**TASK GOAL**
Check each line of the data for "priser", and copy the ones that have it.

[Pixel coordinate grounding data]

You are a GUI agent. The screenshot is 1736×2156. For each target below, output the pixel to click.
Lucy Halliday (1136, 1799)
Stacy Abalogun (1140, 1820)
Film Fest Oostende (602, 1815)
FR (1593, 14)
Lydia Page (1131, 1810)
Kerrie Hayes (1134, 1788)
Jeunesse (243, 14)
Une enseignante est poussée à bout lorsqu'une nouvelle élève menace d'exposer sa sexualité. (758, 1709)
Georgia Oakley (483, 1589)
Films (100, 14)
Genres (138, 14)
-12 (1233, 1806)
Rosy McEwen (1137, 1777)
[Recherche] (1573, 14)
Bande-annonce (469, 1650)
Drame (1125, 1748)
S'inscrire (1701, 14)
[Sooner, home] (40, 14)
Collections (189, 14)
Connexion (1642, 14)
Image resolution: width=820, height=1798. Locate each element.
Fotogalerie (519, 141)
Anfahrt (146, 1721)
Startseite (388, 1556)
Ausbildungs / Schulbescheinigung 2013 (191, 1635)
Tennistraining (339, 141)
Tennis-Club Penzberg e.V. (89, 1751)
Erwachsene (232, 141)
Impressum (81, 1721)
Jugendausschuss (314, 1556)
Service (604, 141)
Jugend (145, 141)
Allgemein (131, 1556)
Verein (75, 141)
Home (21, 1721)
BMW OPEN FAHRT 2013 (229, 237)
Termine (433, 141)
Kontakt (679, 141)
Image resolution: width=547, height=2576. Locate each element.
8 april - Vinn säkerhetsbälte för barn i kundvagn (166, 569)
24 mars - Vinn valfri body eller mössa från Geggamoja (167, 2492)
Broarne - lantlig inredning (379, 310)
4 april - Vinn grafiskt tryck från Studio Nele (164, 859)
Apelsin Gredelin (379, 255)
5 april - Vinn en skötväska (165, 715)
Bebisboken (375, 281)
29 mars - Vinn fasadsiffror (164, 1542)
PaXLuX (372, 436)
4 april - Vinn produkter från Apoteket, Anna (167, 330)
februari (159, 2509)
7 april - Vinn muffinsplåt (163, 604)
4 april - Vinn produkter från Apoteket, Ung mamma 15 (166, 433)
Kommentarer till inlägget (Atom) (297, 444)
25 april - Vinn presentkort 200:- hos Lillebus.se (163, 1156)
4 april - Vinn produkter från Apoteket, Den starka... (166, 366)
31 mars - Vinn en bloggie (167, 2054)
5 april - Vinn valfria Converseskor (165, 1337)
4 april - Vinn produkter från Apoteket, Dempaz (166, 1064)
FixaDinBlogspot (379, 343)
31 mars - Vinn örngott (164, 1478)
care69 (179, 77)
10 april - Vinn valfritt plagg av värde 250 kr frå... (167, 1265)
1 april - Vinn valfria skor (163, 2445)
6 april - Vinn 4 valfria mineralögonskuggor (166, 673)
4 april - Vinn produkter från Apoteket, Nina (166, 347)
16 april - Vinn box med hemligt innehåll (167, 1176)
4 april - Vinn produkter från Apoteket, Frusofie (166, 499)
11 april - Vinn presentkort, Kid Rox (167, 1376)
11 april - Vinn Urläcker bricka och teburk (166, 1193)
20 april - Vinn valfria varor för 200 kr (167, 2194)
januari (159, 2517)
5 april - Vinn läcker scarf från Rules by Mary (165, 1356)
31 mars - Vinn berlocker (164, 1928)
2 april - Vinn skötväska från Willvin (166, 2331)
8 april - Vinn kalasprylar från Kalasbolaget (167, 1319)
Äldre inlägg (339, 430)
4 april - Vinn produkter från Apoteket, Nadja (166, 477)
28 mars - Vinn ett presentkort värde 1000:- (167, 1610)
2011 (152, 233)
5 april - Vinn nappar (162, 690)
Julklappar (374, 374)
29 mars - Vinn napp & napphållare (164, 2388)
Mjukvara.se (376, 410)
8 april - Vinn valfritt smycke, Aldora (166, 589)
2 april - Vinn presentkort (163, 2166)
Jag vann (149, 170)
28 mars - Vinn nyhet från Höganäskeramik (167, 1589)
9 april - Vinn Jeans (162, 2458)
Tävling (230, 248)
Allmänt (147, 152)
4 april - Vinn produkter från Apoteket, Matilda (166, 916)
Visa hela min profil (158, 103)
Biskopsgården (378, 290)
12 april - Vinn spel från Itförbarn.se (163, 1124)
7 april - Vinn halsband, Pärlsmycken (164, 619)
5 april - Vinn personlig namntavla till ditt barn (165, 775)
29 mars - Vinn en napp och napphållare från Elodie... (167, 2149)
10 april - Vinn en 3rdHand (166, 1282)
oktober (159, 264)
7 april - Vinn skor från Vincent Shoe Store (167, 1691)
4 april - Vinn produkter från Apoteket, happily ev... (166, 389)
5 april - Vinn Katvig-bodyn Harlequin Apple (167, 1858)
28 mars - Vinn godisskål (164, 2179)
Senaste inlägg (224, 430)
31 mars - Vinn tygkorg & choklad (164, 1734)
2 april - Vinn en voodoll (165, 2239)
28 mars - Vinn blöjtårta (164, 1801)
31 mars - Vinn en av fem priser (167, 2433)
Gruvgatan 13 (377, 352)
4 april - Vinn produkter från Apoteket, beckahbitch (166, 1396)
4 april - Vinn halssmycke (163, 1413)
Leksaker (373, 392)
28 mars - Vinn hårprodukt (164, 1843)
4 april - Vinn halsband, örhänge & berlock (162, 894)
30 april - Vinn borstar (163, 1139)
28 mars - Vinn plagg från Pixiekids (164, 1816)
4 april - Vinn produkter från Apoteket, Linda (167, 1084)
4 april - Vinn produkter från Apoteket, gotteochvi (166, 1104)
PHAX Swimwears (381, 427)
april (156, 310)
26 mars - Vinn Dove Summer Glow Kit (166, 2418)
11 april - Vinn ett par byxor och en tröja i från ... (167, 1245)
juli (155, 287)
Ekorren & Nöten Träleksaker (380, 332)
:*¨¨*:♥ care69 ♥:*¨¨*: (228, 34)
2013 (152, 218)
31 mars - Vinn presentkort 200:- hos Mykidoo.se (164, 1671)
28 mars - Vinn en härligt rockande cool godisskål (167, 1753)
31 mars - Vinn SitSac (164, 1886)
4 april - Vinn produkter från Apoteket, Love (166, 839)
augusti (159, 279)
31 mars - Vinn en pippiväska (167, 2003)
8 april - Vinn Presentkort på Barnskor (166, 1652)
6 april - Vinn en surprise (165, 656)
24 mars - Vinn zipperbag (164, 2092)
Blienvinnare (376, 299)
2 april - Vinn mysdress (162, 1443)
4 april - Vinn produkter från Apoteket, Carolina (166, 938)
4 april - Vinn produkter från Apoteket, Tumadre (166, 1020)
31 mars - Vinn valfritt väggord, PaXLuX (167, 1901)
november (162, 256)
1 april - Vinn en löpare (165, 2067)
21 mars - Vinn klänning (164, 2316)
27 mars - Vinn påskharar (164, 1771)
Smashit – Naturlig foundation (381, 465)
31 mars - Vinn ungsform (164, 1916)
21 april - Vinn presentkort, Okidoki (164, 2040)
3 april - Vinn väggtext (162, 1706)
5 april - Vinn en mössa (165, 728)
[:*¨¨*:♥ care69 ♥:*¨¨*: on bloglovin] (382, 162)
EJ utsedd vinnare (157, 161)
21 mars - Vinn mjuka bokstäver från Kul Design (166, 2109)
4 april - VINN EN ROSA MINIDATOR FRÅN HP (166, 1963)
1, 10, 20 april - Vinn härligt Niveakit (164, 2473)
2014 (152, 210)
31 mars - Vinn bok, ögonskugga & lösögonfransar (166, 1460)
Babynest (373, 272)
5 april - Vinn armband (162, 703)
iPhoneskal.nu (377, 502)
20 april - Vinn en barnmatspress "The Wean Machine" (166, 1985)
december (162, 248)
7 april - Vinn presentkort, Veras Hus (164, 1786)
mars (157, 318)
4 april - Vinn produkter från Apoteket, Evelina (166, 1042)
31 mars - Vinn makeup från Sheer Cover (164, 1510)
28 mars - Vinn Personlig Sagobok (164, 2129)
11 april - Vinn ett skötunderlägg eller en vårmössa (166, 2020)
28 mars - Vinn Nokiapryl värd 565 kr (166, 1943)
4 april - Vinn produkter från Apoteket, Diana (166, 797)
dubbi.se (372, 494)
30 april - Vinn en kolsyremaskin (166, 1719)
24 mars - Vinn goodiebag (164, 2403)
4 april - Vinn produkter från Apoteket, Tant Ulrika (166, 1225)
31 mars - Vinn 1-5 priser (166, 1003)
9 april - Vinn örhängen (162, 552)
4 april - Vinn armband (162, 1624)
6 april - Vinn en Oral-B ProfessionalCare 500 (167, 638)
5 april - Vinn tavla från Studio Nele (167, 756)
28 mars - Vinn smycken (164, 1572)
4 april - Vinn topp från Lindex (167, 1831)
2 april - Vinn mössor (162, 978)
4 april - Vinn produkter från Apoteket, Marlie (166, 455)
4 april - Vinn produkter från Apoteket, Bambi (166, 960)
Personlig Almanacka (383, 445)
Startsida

**RESULT FOR THIS TASK**
31 mars - Vinn en av fem priser (167, 2433)
31 mars - Vinn 1-5 priser (166, 1003)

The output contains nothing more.